Substrate binding is required for assembly of the active conformation of the catalytic site in Ntn amidotransferases: Evidence from the 1.8 angstrom crystal structure of the glutaminase domain of glucosamine 6-phosphate synthase

Background: Amidotransferases use the amide nitrogen of glutamine in a number of important biosynthetic reactions, They are composed of a glutaminase domain, which catalyzes the hydrolysis of glutamine to glutamate and ammonia, and a synthetase domain, catalyzing amination of the substrate. To gain insight into the mechanism of nitrogen transfer, we examined the structure of the glutaminase domain of glucosamine g-phosphate synthase (GLMS), Results: The crystal structures of the enzyme complexed with glutamate and with a competitive inhibitor, Glu-hydroxamate, have been determined to 1.8 Angstrom resolution, The protein fold has structural homology to other members of the superfamily of N-terminal nucleophile (Ntn) hydrolases, being a sandwich of antiparallel beta sheets surrounded by two layers of a helices, Conclusions: The structural homology between the glutaminase domain of GLMS and that of PRPP amidotransferase (the only other Ntn amidotransferase whose structure is known) indicates that they may have diverged from a common ancestor.

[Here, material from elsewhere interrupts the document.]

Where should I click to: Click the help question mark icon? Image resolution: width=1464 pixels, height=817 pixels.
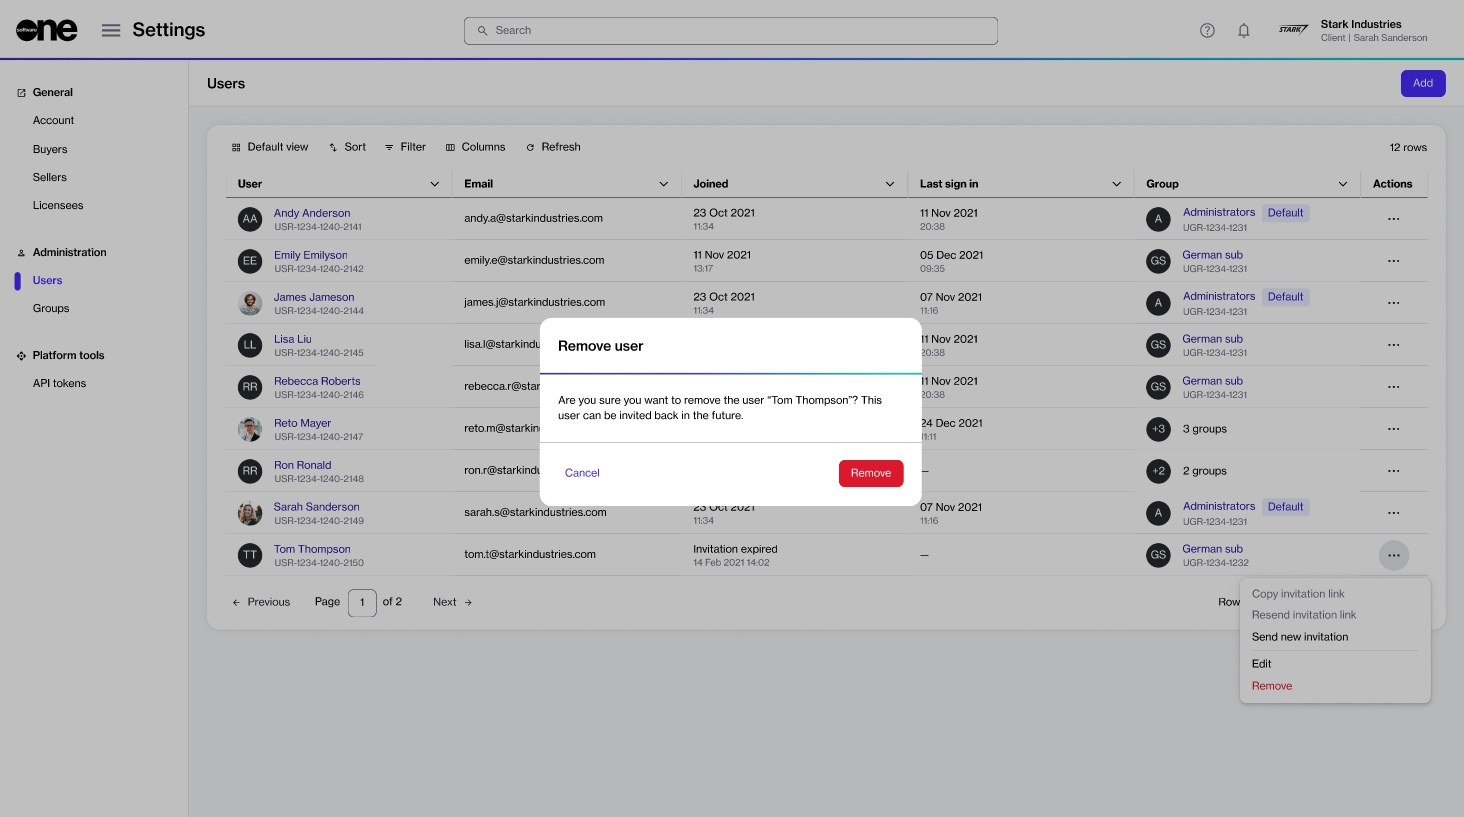tap(1207, 30)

Cys1 is the catalytic nucleophile in GLMS, and the nucleophilic character of its thiol group appears to be increased through general base activation by its own alpha-amino group. Cys1 can adopt two conformations, one active and one inactive; glutamine binding locks the residue in a predetermined conformation. We propose that when a nitrogen acceptor is present Cys1 is kept in the active conformation, explaining the phenomenon of substrate-induced activation of the enzyme, and that Arg26 is central in this coupling.